--- Work item ---
The entries follow. Please return all of them exactly.

[[ Information provided open ]]

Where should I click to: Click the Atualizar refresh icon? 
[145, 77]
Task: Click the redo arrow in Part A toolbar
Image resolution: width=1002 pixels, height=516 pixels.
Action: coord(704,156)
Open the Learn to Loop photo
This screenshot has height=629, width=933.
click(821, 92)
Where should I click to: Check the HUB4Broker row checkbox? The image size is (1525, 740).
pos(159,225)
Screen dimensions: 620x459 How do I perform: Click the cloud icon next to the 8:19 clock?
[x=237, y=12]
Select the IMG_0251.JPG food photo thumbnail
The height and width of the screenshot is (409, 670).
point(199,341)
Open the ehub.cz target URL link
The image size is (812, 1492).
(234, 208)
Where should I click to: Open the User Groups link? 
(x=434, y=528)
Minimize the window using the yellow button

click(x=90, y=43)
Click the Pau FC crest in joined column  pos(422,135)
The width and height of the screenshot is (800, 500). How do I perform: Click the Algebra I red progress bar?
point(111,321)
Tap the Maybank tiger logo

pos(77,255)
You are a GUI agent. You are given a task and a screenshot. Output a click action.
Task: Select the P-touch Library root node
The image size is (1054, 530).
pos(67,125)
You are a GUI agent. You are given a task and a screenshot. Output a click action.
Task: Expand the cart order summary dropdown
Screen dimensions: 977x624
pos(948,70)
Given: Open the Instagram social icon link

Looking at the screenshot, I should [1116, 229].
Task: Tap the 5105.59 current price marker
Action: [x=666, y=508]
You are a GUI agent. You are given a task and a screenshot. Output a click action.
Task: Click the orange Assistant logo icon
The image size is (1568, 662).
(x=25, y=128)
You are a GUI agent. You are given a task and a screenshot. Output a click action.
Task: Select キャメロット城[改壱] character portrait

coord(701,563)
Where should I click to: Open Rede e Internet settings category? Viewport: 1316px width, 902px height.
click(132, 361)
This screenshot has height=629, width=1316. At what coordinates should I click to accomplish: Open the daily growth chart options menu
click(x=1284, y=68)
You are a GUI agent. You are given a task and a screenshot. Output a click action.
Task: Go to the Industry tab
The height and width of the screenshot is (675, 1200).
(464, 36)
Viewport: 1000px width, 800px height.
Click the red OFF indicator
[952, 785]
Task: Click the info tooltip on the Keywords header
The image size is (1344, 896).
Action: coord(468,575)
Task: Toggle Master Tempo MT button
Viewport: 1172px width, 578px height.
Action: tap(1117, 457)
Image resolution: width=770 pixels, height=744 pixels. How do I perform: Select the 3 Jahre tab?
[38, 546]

[[ Information provided closed ]]

--- Response area ---
Where should I click to: Click the Atualizar refresh icon? 
[145, 77]
Task: Click the redo arrow in Part A toolbar
Image resolution: width=1002 pixels, height=516 pixels.
Action: coord(704,156)
Open the Learn to Loop photo
This screenshot has height=629, width=933.
click(821, 92)
Where should I click to: Check the HUB4Broker row checkbox? The image size is (1525, 740).
pos(159,225)
Screen dimensions: 620x459 How do I perform: Click the cloud icon next to the 8:19 clock?
[x=237, y=12]
Select the IMG_0251.JPG food photo thumbnail
The height and width of the screenshot is (409, 670).
point(199,341)
Open the ehub.cz target URL link
The image size is (812, 1492).
(234, 208)
Where should I click to: Open the User Groups link? 
(x=434, y=528)
Minimize the window using the yellow button

click(x=90, y=43)
Click the Pau FC crest in joined column  pos(422,135)
The width and height of the screenshot is (800, 500). How do I perform: Click the Algebra I red progress bar?
point(111,321)
Tap the Maybank tiger logo

pos(77,255)
You are a GUI agent. You are given a task and a screenshot. Output a click action.
Task: Select the P-touch Library root node
The image size is (1054, 530).
pos(67,125)
You are a GUI agent. You are given a task and a screenshot. Output a click action.
Task: Expand the cart order summary dropdown
Screen dimensions: 977x624
pos(948,70)
Given: Open the Instagram social icon link

Looking at the screenshot, I should [1116, 229].
Task: Tap the 5105.59 current price marker
Action: [x=666, y=508]
You are a GUI agent. You are given a task and a screenshot. Output a click action.
Task: Click the orange Assistant logo icon
The image size is (1568, 662).
(x=25, y=128)
You are a GUI agent. You are given a task and a screenshot. Output a click action.
Task: Select キャメロット城[改壱] character portrait

coord(701,563)
Where should I click to: Open Rede e Internet settings category? Viewport: 1316px width, 902px height.
click(132, 361)
This screenshot has height=629, width=1316. At what coordinates should I click to accomplish: Open the daily growth chart options menu
click(x=1284, y=68)
You are a GUI agent. You are given a task and a screenshot. Output a click action.
Task: Go to the Industry tab
The height and width of the screenshot is (675, 1200).
(464, 36)
Viewport: 1000px width, 800px height.
Click the red OFF indicator
[952, 785]
Task: Click the info tooltip on the Keywords header
The image size is (1344, 896).
Action: coord(468,575)
Task: Toggle Master Tempo MT button
Viewport: 1172px width, 578px height.
Action: tap(1117, 457)
Image resolution: width=770 pixels, height=744 pixels. How do I perform: Select the 3 Jahre tab?
[38, 546]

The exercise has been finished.